『本陣』と『脇本陣』の双方の建物が現存する唯一の宿場町
JR『岡山』駅から車で約1時間。広島との県境にほど近い岡山県南西部に位置する矢掛町(やかげちょう)は、西国街道(旧山陽道)の宿場町として発展したまちだ。
実はここ40年ほどはまちのなかに宿泊施設が無く「宿のない宿場町」と呼ばれてきたのだが、2015年に株式会社矢掛屋が設立され、築200年を超える古民家を改築した宿が登場すると、とたんにまちの変化が話題を呼んで、年間1万人だった観光客が25万人にまで膨れ上がった。
世界初・日本初の「アルベルゴ・ディフーゾ(AD)タウン」としてイタリアのAD協会から認定を受けたことも、「宿場町・矢掛町」の認知度を高めた一因だ。
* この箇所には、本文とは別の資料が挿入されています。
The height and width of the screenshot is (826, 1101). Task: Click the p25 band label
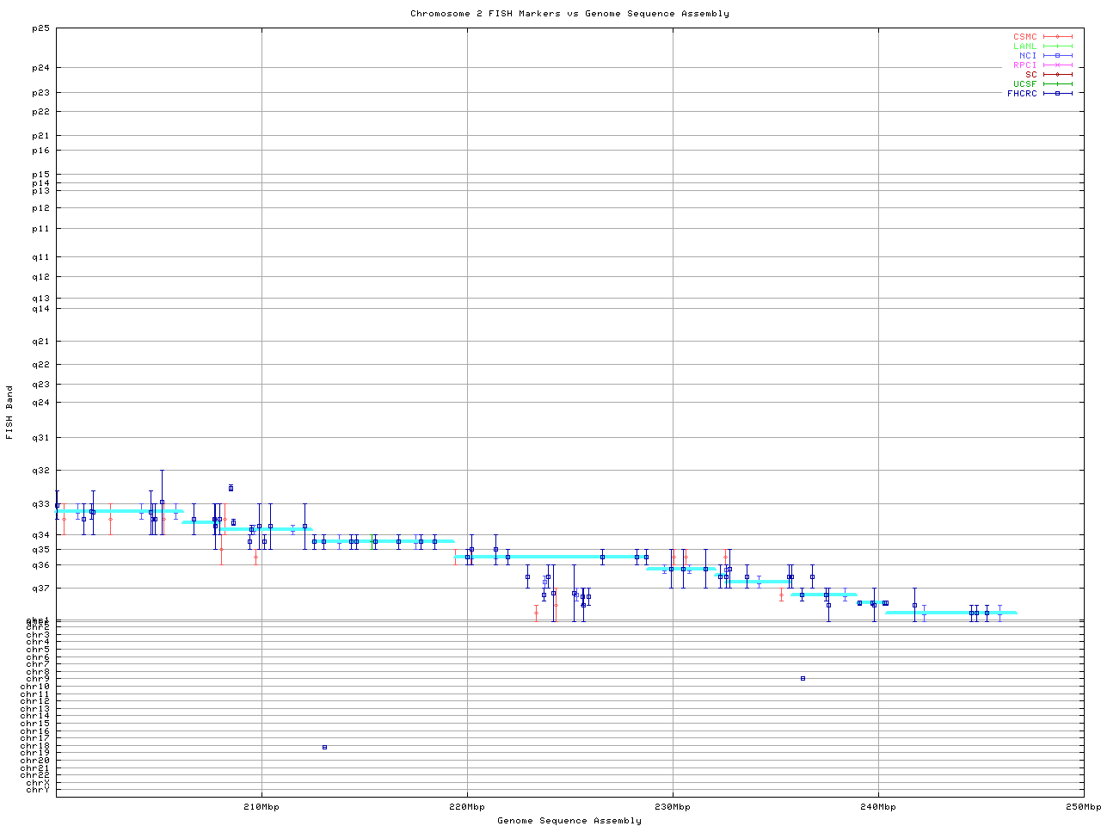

ここ矢掛町では江戸期から昭和初期にかけての建物の多くがほぼ当時のままの姿で残されている。参勤交代のときに大名が宿泊した『本陣』と、お供の者たちが宿泊した『脇本陣』が双方現存している宿場町は、日本国内でもここ矢掛町だけだというから歴史的にも大きな価値がある。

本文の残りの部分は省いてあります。